Last year, the “boat people” from Myanmar had grabbed international headlines when many Rohingyas died trying to flee the junta-ruled state and enter Indonesia, Thailand and Malaysia and when mass graves were discovered in Thailand.

“There continues to be little progress in resolving the legal status of the more than one million Rohingya in Myanmar, including their access to citizenship,” the report states.

The UN Special Rapporteur also urged the new government to takes steps towards universal birth registration in Rakhine, “regardless of the child’s or child’s parents’ nationality, statelessness or legal status” as children have a right to be registered at birth.

“The need to address the deeply entrenched human rights issues in Rakhine State represents a significant challenge for the new government, but also a major opportunity to break from the tragic status quo,” Lee stated.

On 31 March 2015, all temporary registration cards (TRC), the main identification documents held by Rohingya as well as people of Chinese and Indian descent, expired. The military government had announced in June 2015 that those who submitted their TRCs by the deadline would be eligible for new cards called “cards for those whose nationality will be scrutinized”.

There has been low acceptance of the new cards by the affected population, mainly due to a lack of trust in the process, the report states.

However, the Myanmar delegation in Geneva said that the card gives the right to the bearer to apply for citizenship.

Also, the UN expert urged for the revision or repeal of four ‘race and religion’ laws adopted in 2015 that are particularly discriminatory towards women and minorities.

The ambassador, however, told the HRC that the changes in laws in 2015 reflects “people’s choices and people’s desires”. “None of these are contrary to our acceded treaties and international obligations,” he added.

“We hope our problems are solved during the times of Aung San Suu Kyi but we are sceptic[al],” Dr. Hla Kyaw, a researcher at the European Rohingya Council (ERC)—an umbrella organisation of civil societies working on addressing rights’ violations of the community—told Firstpost.

Aung San Suu Kyi has been largely silent on the Rohingya issue. A member of the NLD and a spokesperson for the party recently said that Rohingyas are not their priority.

“She might not have enough power to solve the Rohingya issue because the three major ministries are under the control of the military. Those ministries are directly related to the situation of the Rohingyas,” Kyaw added.

Apart from the 25 percent reservation for military officials, the three important ministries of defense, home affairs and border control, are under the military.

“All of these ministries hold key to the progress in the area of human rights,” Lee also said.

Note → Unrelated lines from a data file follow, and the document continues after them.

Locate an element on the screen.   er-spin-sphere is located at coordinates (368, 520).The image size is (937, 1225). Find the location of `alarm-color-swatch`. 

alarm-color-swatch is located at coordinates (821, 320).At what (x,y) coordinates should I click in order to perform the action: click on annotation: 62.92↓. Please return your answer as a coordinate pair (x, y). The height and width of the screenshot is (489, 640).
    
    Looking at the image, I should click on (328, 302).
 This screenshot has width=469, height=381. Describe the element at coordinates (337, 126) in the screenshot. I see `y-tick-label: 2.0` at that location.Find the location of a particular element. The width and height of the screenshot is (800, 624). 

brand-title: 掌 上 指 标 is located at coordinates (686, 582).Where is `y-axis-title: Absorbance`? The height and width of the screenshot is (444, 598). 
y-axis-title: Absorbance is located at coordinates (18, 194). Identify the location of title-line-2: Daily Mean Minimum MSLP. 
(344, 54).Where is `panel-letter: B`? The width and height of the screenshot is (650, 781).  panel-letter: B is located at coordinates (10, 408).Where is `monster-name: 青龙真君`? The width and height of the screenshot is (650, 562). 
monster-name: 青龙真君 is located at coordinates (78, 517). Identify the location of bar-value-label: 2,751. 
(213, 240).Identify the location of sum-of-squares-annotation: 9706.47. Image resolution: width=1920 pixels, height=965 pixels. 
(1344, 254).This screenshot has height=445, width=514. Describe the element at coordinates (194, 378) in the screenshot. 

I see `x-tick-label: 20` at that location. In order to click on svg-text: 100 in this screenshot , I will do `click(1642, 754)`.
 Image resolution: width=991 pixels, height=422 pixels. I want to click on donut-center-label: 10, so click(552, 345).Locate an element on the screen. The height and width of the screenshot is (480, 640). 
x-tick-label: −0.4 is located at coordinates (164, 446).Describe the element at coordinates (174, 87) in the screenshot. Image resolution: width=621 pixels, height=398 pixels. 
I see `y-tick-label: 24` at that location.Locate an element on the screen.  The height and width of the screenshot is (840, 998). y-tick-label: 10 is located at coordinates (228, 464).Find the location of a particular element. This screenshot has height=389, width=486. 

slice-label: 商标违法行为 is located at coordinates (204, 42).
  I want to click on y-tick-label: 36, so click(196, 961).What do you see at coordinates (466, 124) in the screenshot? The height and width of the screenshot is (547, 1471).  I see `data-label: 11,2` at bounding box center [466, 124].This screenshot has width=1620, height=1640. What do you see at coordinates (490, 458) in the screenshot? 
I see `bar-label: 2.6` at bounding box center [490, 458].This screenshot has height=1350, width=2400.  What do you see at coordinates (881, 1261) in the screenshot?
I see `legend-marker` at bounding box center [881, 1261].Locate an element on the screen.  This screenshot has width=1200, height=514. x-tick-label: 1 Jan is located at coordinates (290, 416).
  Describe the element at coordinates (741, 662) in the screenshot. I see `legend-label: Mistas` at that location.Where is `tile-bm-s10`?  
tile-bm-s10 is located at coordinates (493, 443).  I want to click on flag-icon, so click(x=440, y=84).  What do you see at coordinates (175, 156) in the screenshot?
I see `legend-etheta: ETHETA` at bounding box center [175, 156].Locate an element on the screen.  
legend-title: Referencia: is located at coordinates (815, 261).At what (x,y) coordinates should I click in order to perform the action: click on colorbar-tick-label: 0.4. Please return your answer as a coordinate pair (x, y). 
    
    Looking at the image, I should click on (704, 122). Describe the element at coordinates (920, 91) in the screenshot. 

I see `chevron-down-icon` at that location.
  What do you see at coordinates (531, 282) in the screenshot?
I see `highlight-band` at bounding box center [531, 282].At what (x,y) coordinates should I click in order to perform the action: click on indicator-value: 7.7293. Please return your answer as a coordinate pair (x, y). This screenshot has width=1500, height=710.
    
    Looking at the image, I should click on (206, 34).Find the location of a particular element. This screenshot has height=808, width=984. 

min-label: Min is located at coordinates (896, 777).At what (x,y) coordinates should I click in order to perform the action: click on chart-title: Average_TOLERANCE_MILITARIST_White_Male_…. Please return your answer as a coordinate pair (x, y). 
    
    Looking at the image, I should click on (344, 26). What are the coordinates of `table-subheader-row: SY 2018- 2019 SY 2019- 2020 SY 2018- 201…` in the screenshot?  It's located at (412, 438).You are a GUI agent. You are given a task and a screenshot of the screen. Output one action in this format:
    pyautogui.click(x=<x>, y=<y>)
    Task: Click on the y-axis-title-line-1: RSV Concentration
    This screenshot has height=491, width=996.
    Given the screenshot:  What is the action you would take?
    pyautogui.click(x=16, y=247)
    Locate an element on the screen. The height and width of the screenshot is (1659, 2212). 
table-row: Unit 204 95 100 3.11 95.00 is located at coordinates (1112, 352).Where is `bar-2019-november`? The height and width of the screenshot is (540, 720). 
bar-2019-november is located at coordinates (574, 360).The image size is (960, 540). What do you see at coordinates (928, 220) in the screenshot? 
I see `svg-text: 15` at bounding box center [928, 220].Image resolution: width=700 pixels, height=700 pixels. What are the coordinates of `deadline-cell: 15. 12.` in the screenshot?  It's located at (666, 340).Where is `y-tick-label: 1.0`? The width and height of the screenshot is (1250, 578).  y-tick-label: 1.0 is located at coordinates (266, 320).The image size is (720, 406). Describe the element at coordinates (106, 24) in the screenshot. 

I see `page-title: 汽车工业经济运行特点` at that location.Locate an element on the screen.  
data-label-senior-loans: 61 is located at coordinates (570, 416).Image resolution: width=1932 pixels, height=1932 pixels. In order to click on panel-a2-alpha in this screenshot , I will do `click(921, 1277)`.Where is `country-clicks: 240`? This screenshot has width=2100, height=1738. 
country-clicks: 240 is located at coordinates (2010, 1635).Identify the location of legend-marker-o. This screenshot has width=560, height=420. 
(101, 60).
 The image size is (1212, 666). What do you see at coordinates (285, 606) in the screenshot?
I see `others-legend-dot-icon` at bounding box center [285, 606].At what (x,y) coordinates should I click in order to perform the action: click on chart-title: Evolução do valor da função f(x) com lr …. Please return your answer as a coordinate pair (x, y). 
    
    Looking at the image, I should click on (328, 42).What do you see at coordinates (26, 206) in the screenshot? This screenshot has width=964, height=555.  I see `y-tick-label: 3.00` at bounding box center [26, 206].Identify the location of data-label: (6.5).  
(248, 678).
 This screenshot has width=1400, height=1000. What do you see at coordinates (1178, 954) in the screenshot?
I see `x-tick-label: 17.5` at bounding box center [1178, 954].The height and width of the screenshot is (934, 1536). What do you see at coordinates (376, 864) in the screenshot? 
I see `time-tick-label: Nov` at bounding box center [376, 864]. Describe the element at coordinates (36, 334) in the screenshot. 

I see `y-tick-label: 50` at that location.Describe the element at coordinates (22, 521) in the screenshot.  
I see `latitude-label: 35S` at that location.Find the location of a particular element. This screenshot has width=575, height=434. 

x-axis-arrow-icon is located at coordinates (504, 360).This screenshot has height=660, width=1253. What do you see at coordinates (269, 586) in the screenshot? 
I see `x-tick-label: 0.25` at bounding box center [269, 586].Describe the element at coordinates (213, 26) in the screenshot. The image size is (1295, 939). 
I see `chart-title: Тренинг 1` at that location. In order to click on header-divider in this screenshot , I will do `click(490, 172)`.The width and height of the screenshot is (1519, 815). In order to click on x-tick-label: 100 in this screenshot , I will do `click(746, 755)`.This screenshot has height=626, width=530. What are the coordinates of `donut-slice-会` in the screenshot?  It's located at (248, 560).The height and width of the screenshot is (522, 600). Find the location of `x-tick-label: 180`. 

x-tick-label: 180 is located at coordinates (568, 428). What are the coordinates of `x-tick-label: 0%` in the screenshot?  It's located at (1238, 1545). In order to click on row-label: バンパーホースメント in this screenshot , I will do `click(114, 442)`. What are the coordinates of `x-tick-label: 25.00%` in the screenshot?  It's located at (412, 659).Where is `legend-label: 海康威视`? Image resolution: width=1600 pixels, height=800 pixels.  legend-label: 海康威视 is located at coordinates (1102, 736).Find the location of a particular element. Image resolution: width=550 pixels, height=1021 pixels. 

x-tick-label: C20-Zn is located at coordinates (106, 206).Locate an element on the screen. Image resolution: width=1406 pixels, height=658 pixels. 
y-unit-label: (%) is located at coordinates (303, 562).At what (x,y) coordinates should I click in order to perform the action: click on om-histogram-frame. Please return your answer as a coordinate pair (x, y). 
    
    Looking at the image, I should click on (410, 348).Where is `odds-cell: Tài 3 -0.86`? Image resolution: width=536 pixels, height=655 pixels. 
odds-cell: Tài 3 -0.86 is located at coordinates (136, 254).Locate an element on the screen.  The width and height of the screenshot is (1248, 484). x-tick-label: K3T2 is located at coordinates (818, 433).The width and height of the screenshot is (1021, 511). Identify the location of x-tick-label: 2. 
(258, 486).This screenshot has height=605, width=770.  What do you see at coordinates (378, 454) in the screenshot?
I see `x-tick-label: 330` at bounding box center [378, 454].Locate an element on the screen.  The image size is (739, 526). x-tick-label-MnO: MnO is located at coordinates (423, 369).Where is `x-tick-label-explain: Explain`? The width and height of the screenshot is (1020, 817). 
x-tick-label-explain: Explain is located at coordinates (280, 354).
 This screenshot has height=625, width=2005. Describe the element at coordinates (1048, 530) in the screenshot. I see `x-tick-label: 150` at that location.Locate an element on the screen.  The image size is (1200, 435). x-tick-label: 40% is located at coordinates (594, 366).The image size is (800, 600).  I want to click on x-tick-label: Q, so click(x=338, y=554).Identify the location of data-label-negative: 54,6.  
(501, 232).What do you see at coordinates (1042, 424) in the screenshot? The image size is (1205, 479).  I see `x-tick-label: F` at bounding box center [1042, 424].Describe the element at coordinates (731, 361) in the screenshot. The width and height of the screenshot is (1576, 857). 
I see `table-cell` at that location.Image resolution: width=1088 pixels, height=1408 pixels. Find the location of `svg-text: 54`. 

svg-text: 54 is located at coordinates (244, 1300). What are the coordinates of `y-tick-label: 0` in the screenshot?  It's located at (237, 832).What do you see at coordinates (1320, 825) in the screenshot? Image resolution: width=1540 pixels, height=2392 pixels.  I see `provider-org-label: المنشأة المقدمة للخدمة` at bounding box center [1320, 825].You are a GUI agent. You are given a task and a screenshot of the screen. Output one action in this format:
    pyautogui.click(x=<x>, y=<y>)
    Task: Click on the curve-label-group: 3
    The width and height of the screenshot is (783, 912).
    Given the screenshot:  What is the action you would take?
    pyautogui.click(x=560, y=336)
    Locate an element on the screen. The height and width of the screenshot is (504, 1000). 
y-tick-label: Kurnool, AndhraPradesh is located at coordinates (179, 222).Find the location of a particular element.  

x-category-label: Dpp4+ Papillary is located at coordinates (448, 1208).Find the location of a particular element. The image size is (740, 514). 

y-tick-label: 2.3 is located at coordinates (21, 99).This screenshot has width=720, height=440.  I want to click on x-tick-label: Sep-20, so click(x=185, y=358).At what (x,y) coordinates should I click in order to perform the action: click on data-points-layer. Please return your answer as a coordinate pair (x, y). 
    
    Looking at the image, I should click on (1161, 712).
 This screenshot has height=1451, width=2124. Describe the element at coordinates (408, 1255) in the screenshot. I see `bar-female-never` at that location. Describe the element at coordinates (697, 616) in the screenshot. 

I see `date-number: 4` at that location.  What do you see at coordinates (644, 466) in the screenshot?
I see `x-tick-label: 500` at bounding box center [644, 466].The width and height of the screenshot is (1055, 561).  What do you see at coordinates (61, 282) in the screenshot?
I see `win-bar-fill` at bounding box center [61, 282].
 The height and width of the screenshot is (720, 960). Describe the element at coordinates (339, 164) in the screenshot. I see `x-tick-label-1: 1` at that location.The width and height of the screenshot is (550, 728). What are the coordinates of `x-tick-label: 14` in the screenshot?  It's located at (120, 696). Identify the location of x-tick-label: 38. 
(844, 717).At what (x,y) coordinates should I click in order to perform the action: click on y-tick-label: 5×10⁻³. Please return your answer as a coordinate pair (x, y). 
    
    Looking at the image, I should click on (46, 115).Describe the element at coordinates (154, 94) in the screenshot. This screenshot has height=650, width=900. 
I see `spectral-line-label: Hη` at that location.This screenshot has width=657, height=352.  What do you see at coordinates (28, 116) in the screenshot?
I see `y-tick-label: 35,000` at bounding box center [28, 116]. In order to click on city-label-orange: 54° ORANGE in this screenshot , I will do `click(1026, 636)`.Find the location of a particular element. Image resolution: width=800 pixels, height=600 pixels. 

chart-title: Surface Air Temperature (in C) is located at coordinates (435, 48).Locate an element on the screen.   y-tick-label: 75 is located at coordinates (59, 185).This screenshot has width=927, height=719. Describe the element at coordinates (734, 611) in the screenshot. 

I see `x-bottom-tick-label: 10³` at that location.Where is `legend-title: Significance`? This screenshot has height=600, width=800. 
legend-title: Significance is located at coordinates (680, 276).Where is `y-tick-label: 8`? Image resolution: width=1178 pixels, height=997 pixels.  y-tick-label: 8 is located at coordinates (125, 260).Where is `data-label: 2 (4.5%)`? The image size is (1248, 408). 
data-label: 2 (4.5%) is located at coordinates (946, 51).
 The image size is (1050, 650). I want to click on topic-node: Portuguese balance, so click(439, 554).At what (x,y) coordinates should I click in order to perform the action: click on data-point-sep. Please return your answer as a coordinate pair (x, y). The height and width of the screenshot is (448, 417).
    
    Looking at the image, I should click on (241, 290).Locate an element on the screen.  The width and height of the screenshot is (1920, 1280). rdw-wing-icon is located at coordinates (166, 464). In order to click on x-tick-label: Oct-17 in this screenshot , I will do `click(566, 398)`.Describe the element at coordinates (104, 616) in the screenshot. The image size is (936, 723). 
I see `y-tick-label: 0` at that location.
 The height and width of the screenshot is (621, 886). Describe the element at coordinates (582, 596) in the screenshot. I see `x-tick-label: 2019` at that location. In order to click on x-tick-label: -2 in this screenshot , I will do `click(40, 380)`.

“At the same time we are hopeful – our people are surviving on hope,” Kyaw said.

Lee also urged the new government in its first 100 days in office to “publicly condemn acts of incitement to discrimination, hostility and violence against minorities, while upholding freedom of expression”.

Buddhist monk Ashin Wirathu in 2015 had called the South Korean rapporteur a “whore” apart from making other derogatory remarks for highlighting the Rohingya issue, thereby drawing criticism from the international community. The monk has already spent a decade in jail for inciting anti-Muslim violence.

Recently, Wirathu put up a video on Facebook that had earlier triggered communal violence – a dramatisation of the rape and murder of a Buddhist woman by Muslim men. Facebook has taken down the video. However, he has threatened to put up the longer version of the same video.

“We have seen signs of these possibilities of more incitement and rallies around more violence,” Lee said.

“He [Wirathu] is threatening that there is a longer version that will be posted soon. So, here we are,” she added.

Wai also added that Myanmar was a different country than what it was four years back and that it deserves the “constructive cooperation” of the international community.